Firewall Wizards mailing list archives

Re: Q on external router


From: Bennett Todd <bet () rahul net>
Date: Wed, 22 Apr 1998 10:49:54 -0700

1998-04-23-01:13:28 Vinci Chou:
After posting my question, I searched the archive at nfr.net and the
argument by "Adam Shostack" against a switch in the DMZ was not that it
cannot prevent sniffing but rather, it may not stand malicious attack.

If you use a switch in a DMZ setting, use it as a super-high-performance
hub, not as a security device.

However, he did not quote any concrete evidence or example because these
are relatively new.

I won't quote concrete evidence or example either. However, I don't
regard the question as open and unsettled:-).

Switches aren't designed as security barriers, they're designed as
high-performance hubs. Take a sniffer to a switched network; you'll see
occasional packets you wouldn't expect to. Partly this comes from the
way they work: they learn the network config by examining packets as
they sail past, and they flood everything out like a hub until they
learn each destination's whereabouts. Furthermore they'll have a finite
amount of storage for caching the CAM table and will have some kind of
space management strategy. And that's all just in the normal operation
of the switch, not talking about its support for explicitly _enabling_
sniffing, which may or may not be adequately secured.

Now if you occasionally see packets you don't need to, this doesn't
significantly hurt performance, and so it's not a defect in the switch,
at delivering its service as a high speed hub. But if you are trying to
use it as a security device, this is really nasty. Not only does it mean
there's a reduced-but-nonzero possibility of an intruder being able to
passively pick up goodies, it makes it seem very likely that a suitably
determined attacker could find a way to coerce a given switch into
passing him a packet that he shouldn't otherwise get, on demand.
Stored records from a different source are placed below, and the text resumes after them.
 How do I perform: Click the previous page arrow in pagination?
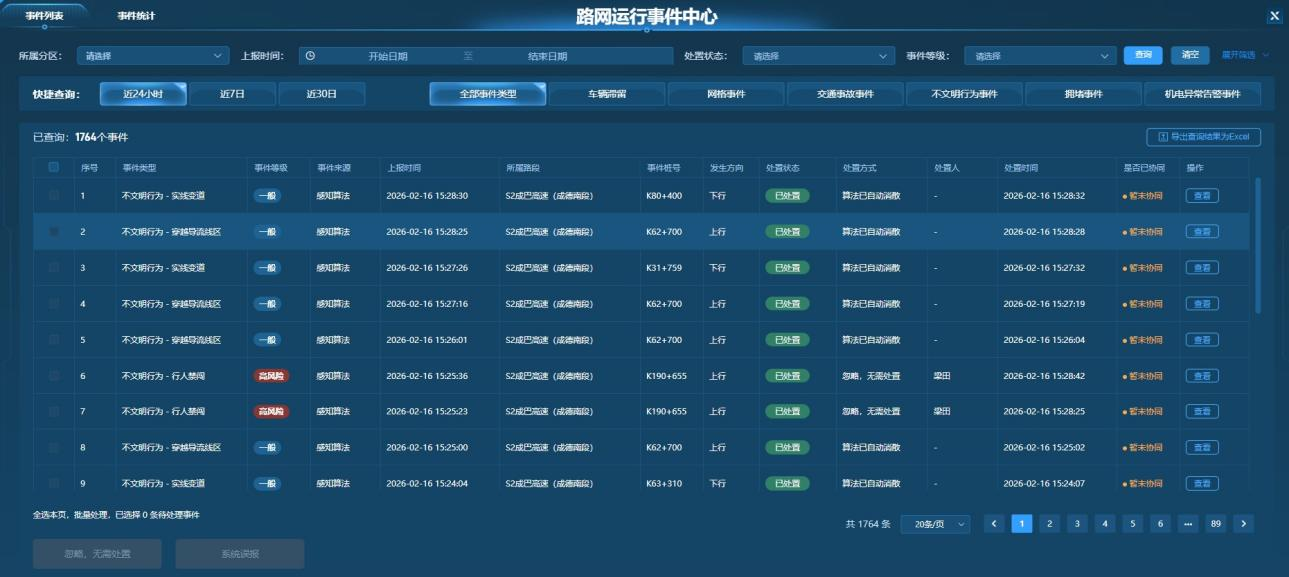tap(994, 524)
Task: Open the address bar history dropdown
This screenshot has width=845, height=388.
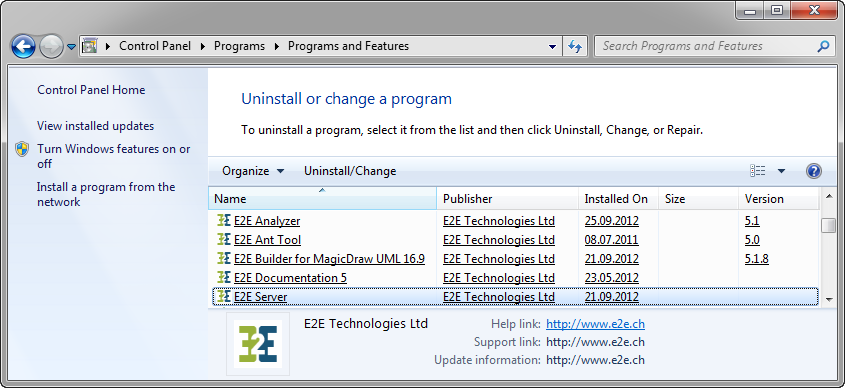Action: [552, 47]
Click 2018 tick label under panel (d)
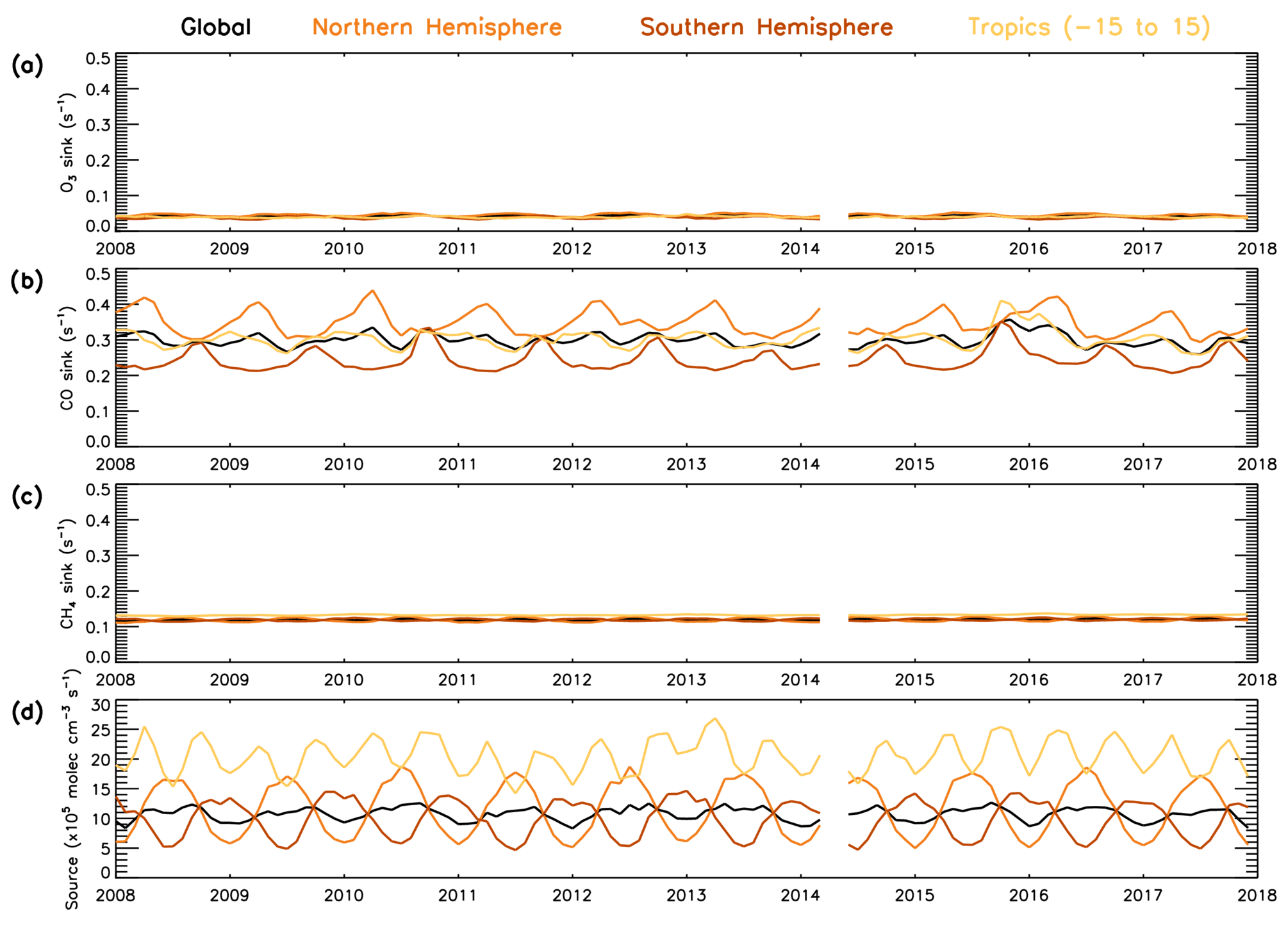Viewport: 1288px width, 925px height. click(x=1256, y=896)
What
would happen, for example, if you generated a non-stop stream of
whatever packet the switch ``learns'' MAC addresses from (arp reply?) as
fast as your system can emit them, for e.g. incrementing MAC addresses,
addressed to your own MAC address, and simultaneously listen on another
port for these nastygrams. Perhaps you'd be able to empty the CAM table
in a fraction of a second, at which point it'll forget that _your_ MAC
address is on your port, and commence beaming everything everywhere; if
you see one of your nastigrams on another port you know you've blown its
brain and you (temporarily) shut down your assault, listen to the
nattering of everyone until it quiets down, then re-blow its brain. This
might go unnoticed unless someone was in the machine room and saw the
CPU load doing a conga with a back-beat.

I don't know. I _do_ know that routers are designed to control traffic,
and so are bastion hosts, whereas switches are not; it seems like a
sound principle to use them that way.